Research Design: This prospective randomized controlled non-inferiority study will determine
if Veterans with PTSD and chronic insomnia receiving CBT-I by video teleconferencing have an
improvement in insomnia severity, as determined by change in Insomnia Severity Index (ISI)
score, that is not clinically inferior to that in Veterans receiving in-person CBT-I.
Differences in cost and quality-adjusted life years (QALY) between groups will also be
compared.
Methodology: Veterans with PTSD and chronic insomnia receiving their primary care at
community-based outpatient clinics (CBOC) affiliated with the Philadelphia VAMC are be
randomized to receive one of the following interventions in a group setting at their CBOC: 1)
a manual-based CBT-I program delivered via video teleconferencing, 2) the CBT-I program
delivered in-person, and 3) in-person delivery of sleep hygiene education, a known active
control intervention. Participants are assessed at baseline, and 2 weeks and every 3 months
following the intervention. The primary outcome measure in Aim 1 is the change in the
Insomnia Severity Index (ISI) score at 6 months following intervention. Non-inferiority
analysis will be used to compare the effectiveness of the two delivery methods, with a
pre-specified margin. Results will be ascertained via intent to treat and per-protocol
procedures. The investigators hypothesize that the change in ISI score following CBT-I by
video teleconferencing will not be clinically inferior to that following in-person delivery.
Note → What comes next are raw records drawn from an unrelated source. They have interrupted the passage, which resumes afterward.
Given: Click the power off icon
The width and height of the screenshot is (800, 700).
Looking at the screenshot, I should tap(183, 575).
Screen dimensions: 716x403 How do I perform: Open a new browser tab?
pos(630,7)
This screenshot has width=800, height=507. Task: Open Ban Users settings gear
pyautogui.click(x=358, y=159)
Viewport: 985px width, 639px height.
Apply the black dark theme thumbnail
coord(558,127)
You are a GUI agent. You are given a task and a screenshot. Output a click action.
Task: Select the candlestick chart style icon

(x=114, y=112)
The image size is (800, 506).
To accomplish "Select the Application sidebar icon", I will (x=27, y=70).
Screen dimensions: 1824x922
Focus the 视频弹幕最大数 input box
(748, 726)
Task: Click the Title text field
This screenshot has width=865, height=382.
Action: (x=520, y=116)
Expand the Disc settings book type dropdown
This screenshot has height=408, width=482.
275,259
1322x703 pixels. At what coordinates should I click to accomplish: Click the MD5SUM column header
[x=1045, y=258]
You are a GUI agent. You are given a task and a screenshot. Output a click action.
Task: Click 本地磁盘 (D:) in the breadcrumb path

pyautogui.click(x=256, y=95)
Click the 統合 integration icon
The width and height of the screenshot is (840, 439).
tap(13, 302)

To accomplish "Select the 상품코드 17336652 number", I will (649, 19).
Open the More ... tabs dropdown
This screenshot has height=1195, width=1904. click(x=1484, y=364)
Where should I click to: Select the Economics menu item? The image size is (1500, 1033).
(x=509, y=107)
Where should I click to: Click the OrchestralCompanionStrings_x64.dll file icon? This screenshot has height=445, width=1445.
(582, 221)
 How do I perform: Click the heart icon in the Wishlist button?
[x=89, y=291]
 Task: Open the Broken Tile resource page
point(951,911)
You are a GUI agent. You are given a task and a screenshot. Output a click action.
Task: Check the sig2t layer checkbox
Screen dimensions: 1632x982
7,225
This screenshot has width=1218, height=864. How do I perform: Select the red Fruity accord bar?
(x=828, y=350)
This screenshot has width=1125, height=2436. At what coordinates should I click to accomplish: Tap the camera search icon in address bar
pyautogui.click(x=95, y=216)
In Aim 2, VA and non-VA total healthcare costs are being collected to test whether average
cost is lower for Veterans receiving CBT-I by video teleconferencing versus in-person care.
Preference is being assessed by the EuroQol and Health Utilities Index 2. Differences in the
ratio of cost and quality-adjusted life years saved between CBT-I by video teleconferencing
and in-person encounter will be compared to test the hypothesis that video teleconferencing
will have lower cost and equivalent outcomes. Aim 3 is assessing the effect of CBT-I on
functional outcomes (Short Form-12, Work and Social Adjustment Scale), sleep quality
(Pittsburgh Sleep Quality Index, sleep diary and wrist actigraphy), and PTSD severity (the
non-sleep component of the PTSD Checklist-Military). The investigators hypothesize that these
functional outcomes and sleep quality measures will improve following each method of CBT-I
delivery and that CBT-I will improve non-sleep-related PTSD severity. The formative
evaluation of the telemedicine delivery of CBT-I in Aim 4 is using qualitative (targeted
focus groups with participants and therapist interviews) and quantitative measures (Work
Alliance Inventory, Treatment Credibility Scale, attrition) that will help guide future
implementation of CBT-I by video teleconferencing
Anticipated Findings: The investigators believe these results will demonstrate that: 1)
Veterans in both CBT-I groups will have similar improvement in functional outcomes, and 2)
treatment delivery by video teleconferencing will be more cost effective than in-person care.
These findings should lead to wider acceptance of video teleconferencing, thereby increasing
patient access to care and reducing treatment costs.